TO DO: Output only the lines below from the one containing "Click the vertical scrollbar down arrow" to the one containing "1372x894 pixels.", exactly as written, both ends kept.

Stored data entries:

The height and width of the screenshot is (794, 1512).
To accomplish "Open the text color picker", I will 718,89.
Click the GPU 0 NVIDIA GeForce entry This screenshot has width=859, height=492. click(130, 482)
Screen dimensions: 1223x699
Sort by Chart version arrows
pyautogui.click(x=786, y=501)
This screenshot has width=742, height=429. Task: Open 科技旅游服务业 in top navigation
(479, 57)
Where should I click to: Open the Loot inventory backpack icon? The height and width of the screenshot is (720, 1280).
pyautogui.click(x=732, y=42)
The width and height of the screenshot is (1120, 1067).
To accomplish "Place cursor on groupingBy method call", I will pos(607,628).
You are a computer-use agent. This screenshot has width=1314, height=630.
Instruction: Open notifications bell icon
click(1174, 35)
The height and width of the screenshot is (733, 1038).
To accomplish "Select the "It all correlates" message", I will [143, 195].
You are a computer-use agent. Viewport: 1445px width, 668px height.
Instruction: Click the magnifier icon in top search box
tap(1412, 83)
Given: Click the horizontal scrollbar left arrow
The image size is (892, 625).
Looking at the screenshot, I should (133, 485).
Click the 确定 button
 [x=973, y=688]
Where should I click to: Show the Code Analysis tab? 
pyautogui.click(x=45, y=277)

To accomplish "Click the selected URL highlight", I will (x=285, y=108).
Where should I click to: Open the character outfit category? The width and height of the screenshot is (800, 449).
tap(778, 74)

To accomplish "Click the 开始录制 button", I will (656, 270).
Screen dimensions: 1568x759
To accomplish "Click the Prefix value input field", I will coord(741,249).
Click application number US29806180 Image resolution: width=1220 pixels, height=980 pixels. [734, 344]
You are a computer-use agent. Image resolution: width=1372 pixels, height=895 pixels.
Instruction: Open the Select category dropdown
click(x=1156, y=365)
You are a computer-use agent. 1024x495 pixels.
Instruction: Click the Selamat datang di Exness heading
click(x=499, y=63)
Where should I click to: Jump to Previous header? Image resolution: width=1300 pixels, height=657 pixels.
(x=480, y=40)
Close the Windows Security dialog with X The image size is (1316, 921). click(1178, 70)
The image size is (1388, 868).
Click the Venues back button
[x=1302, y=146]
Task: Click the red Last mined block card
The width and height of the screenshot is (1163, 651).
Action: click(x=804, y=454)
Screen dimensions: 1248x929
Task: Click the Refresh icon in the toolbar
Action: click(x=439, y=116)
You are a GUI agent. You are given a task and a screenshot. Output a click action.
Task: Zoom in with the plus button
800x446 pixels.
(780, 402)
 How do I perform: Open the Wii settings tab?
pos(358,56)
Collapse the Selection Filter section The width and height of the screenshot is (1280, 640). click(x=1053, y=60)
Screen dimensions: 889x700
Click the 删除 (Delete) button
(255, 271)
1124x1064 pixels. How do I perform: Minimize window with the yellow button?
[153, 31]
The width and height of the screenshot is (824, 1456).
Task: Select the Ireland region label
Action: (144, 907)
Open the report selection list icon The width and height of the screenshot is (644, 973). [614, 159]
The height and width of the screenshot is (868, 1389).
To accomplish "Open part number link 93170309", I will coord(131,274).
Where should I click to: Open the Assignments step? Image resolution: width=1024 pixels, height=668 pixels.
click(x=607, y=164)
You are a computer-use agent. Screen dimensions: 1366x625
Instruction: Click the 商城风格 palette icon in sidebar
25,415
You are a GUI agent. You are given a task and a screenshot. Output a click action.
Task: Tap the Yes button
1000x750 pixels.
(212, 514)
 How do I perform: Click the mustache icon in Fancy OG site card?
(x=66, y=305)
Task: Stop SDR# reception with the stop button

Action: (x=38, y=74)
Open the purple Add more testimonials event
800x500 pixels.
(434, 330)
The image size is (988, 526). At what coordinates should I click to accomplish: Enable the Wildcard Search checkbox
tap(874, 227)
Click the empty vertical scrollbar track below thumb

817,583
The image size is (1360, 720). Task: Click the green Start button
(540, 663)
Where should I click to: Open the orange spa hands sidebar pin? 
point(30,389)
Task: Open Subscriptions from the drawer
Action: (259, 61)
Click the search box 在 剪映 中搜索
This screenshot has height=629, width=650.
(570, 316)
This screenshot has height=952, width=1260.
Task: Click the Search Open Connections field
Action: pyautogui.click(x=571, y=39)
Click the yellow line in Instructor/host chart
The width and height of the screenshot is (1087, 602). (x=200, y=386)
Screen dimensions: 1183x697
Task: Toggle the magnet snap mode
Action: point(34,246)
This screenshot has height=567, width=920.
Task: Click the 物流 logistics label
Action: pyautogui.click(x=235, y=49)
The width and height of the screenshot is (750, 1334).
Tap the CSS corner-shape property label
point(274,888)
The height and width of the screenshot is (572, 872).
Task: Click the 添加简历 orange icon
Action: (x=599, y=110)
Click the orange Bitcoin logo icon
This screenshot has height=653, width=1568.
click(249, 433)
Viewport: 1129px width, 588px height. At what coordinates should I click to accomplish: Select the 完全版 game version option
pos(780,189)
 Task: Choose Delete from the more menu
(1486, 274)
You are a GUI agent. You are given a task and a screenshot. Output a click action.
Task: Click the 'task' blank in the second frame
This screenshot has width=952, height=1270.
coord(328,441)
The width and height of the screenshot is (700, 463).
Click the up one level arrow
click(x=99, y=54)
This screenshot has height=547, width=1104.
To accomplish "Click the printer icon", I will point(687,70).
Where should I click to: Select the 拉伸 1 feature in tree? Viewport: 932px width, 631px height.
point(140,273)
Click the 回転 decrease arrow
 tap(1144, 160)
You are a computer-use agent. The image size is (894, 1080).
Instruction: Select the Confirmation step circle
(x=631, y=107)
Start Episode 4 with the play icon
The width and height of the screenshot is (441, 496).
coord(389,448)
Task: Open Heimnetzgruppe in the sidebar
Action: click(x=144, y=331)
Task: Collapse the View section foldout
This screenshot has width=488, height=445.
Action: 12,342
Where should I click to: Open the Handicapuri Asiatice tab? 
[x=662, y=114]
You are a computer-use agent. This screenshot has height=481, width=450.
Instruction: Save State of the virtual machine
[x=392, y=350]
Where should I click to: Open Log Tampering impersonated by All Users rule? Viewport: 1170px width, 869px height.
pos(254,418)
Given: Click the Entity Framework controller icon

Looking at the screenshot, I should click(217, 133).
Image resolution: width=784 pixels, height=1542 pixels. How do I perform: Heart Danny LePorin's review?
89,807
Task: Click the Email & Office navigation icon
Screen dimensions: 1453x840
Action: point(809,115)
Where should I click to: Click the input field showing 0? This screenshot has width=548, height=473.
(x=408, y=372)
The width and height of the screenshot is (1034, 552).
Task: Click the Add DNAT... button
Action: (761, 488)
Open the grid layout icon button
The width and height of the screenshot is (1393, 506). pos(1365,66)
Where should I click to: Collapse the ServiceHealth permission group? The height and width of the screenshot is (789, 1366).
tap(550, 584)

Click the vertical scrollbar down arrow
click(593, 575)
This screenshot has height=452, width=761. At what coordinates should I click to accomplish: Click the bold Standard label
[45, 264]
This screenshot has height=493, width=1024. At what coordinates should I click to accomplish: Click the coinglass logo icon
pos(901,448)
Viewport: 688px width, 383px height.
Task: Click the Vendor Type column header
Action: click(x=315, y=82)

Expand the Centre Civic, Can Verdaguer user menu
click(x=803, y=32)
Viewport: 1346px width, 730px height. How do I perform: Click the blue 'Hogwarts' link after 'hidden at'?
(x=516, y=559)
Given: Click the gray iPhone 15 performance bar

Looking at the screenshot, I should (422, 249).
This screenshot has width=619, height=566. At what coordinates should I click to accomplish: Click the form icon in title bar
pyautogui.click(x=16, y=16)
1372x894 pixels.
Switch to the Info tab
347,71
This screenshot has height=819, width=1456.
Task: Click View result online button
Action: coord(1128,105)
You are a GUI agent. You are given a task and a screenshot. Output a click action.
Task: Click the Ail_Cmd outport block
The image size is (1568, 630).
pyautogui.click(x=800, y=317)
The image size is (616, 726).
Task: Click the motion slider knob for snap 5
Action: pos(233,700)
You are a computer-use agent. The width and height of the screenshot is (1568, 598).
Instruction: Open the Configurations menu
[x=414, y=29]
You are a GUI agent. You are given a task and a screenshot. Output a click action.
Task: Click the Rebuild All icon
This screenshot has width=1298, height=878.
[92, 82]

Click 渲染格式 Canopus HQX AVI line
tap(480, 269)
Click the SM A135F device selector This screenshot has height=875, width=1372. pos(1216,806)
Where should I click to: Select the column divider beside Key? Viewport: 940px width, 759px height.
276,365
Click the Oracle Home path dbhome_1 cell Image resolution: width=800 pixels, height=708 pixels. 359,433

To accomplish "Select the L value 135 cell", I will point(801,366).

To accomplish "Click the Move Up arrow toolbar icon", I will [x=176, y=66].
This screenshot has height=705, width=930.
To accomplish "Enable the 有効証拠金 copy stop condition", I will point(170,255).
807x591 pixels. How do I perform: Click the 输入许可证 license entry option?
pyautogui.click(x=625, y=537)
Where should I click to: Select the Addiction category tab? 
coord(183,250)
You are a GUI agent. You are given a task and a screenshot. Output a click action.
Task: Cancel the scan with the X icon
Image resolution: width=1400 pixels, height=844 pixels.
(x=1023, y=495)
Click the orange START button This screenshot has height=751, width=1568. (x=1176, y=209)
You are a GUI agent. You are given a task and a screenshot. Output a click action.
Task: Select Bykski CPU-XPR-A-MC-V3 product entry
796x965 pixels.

RESULT FOR THIS EXERCISE:
Click the vertical scrollbar down arrow
click(593, 575)
This screenshot has height=452, width=761. At what coordinates should I click to accomplish: Click the bold Standard label
[45, 264]
This screenshot has height=493, width=1024. At what coordinates should I click to accomplish: Click the coinglass logo icon
pos(901,448)
Viewport: 688px width, 383px height.
Task: Click the Vendor Type column header
Action: click(x=315, y=82)

Expand the Centre Civic, Can Verdaguer user menu
click(x=803, y=32)
Viewport: 1346px width, 730px height. How do I perform: Click the blue 'Hogwarts' link after 'hidden at'?
(x=516, y=559)
Given: Click the gray iPhone 15 performance bar

Looking at the screenshot, I should (422, 249).
This screenshot has width=619, height=566. At what coordinates should I click to accomplish: Click the form icon in title bar
pyautogui.click(x=16, y=16)
1372x894 pixels.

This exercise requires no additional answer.